Then there were the Indians. When Britain built the lunatic line, immortalised in the book “Lunatic Express” by Charles Miller, there was a dearth of “educated” skilled local labour so it was decided to recruit a few thousand workers from India and the posts were duly advertised. At the time work was scarce in India and applicants far exceeded the posts available, so the selectors became very choosy, enrolling only the physically fittest and most mentally alert of a very large group. Before the railway was even completed, many of these fit, bright and hard working men, who had brought their families with them, had set up small businesses at the larger stops along the line, mainly supplying basic goods or technical services. The majority of these above average Indians did not return to a life in India, thus creating a high quality gene pool for future descendants.
Lastly, there was a British influx of missionaries, colonial administrators and motley settlers, many of them secondary members of the British upper classes.

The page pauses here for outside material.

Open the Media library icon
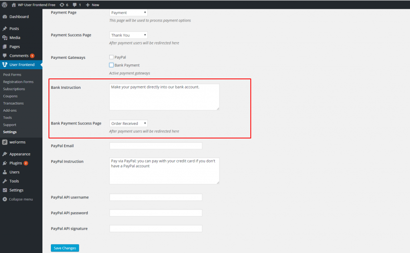The height and width of the screenshot is (253, 410). 6,36
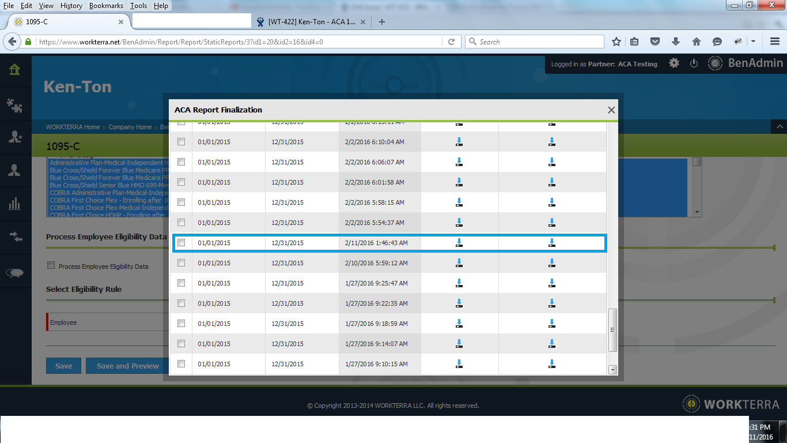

To understand why the latter came you need to remember that in Britain it was traditional for the eldest son to inherit the family property and title, whilst lesser sons sought a career in the church or as a commissioned army or naval officer. But times had changed and life in the military or church held no appeal for many an aristocratic “second son”, who craved adventure and a chance to make his own place in the world. Kenya seemed to offer “a man’s life”, with all the heroic, pioneering qualities held dear by people brought up in an environment that was steeped in the glories of empire. When amongst these adventurers, one could easily be served afternoon tea from a solid silver pot and handed sandwiches on the finest of bone china plates, whilst sitting on a home made chair in a mud walled home that had the odd insect dropping from the grass thatch roof. They bequeathed to Kenya a special character.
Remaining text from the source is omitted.